A user can belong to only one group - a serious limitation that Sybase might be addressing soon according to the ISUG enhancements requests. Permissions on objects can be granted or revoked to or from users or groups.
sp_role - A role is a high-level Sybase authorisation to act in a specific capacity for administration purposes. Refer to the Sybase documentation for details.

Recommendations

Make sure there is a unique login account for each physical person and/or process that uses the server. Creating generic logins used by many people or processes is a bad idea - there is a loss of accountability and it makes it difficult to track which particular person is causing server problems when looking at the output of sp_who. Note that the output of sp_who gives a hostname - properly coded applications will set this value to something meaningful (ie. the machine name the client application is running from) so you can see where users are running their programs. Note also that if you look at master..sysprocesses rather than just sp_who, there is also a program_name. Again, properly coded applications will set this (eg. to 'isql') so you can see which application is running. If you're coding your own client applications, make sure you set hostname and program_name via the appropriate Open Client calls. One imaginative use I've seen of the program_name setting is to incorporate the connection time into the name, eg APPNAME-DDHHMM (you have 16 characters to play with), as there's no method of determining this otherwise.

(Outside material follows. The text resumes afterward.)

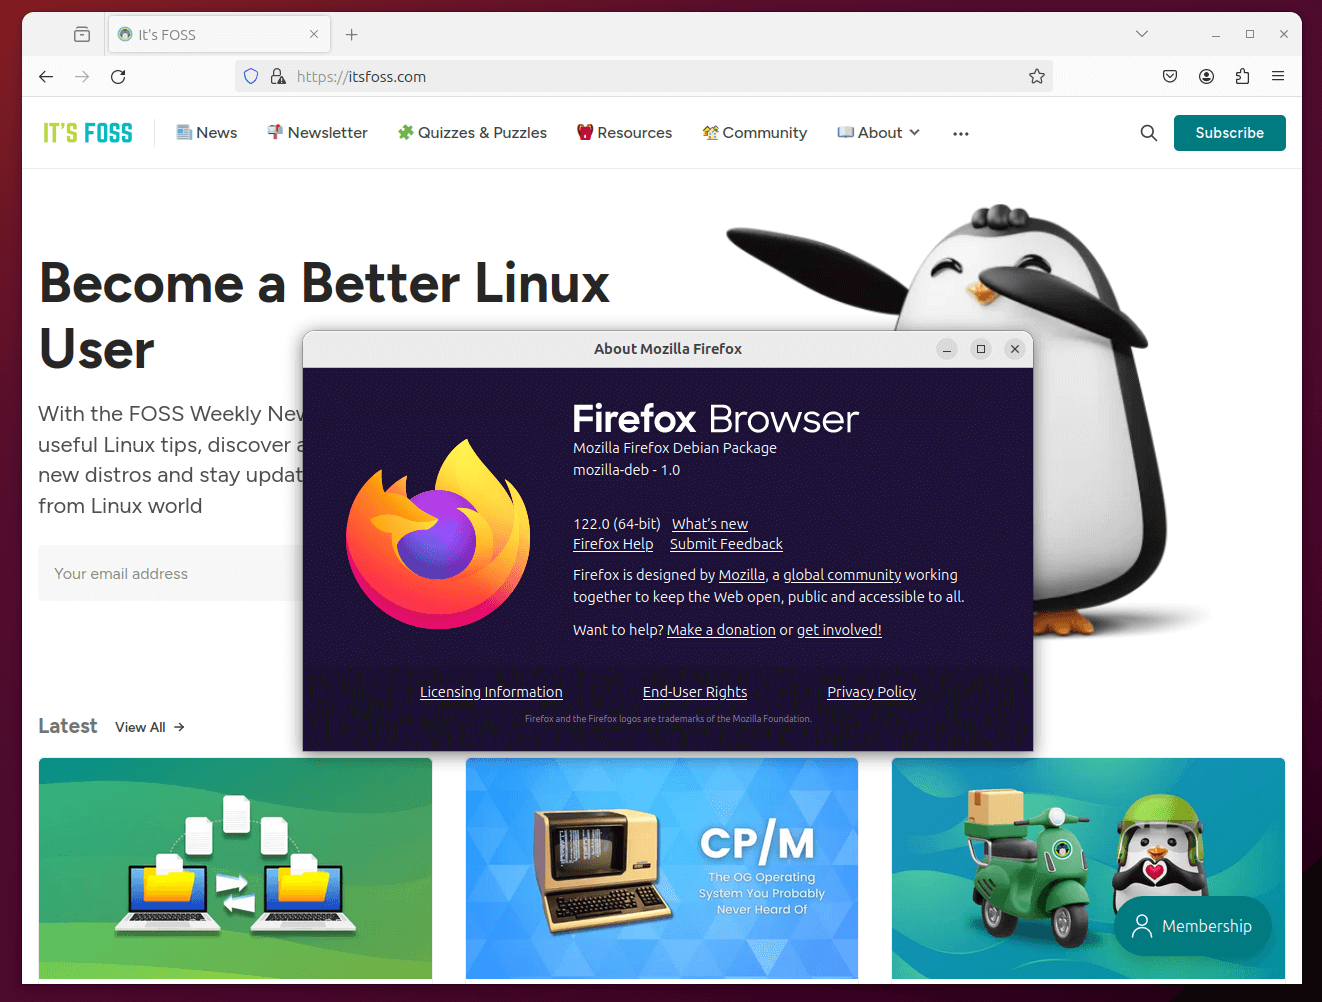Image resolution: width=1322 pixels, height=1002 pixels.
Task: Open the ellipsis for more navigation items
Action: click(x=960, y=133)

Set up groups, and add your users to them. It is much easier to manage an object permissions system in this way. If all your permissions are set to groups, then adding a user to the group ensures that users automatically inherit the correct permissions - administration is *much* simpler.

Objects and Permissions

Access to database objects is defined by granting and/or revoking various access rights to and from users or groups. Refer to the Sybase documentation for details.

Recommendations

The ideal setup has all database objects being owned by the dbo, meaning no ordinary users have any default access at all. Specific permissions users require to access the database are granted explicitly. As mentioned above - set permissions for objects to a group and add users to that group. Any new user added to the database via the group then automatically obtains the correct set of permissions.

Preferably, no access is granted at all to data tables, and all read and write activity is accomplished through stored procedures that users have execute permission on. The benefit of this from a security point of view is that access can be rigidly controlled with reference to the data being manipulated, user clearance levels, time of day, and anything else that can be programmed via T-SQL. The other benefits of using stored procedures are well known (see Q8.8). Obviously whether you can implement this depends on the nature of your application, but the vast majority of in-house-developed applications can rely solely on stored procedures to carry out all the work necessary. The only server-side restriction on this method is the current inability of stored procedures to adequately handle text and image datatypes (see Q8.12). To get around this views can be created that expose only the necessary columns to direct read or write access.

Views

Views can be a useful general security feature. Where stored procedures are inappropriate views can be used to control access to tables to a lesser extent. They also have a role in defining row-level security - eg. the underlying table can have a security status column joined to a user authorisation level table in the view so that users can only see data they are cleared for. Obviously they can also be used to implement column-level security by screening out sensitive columns from a table.

Triggers

Triggers can be used to implement further levels of security - they could be viewed as a last line of defence in being able to rollback unauthorised write activity (they cannot be used to implement any read security). However, there is a strong argument that triggers should be restricted to doing what they were designed for - implementing referential integrity - rather being loaded up with application logic.

Administrative Roles

With Sybase version 10 came the ability to grant certain administrative roles to user accounts. Accounts can have sa-level privilege, or be restricted to security or operator roles - see sp_role.

Recommendations

The use of any generic account is not a good idea. If more than one person requires access as sa to a server, then it is more accountable and traceable if they each have an individual account with sa_role granted.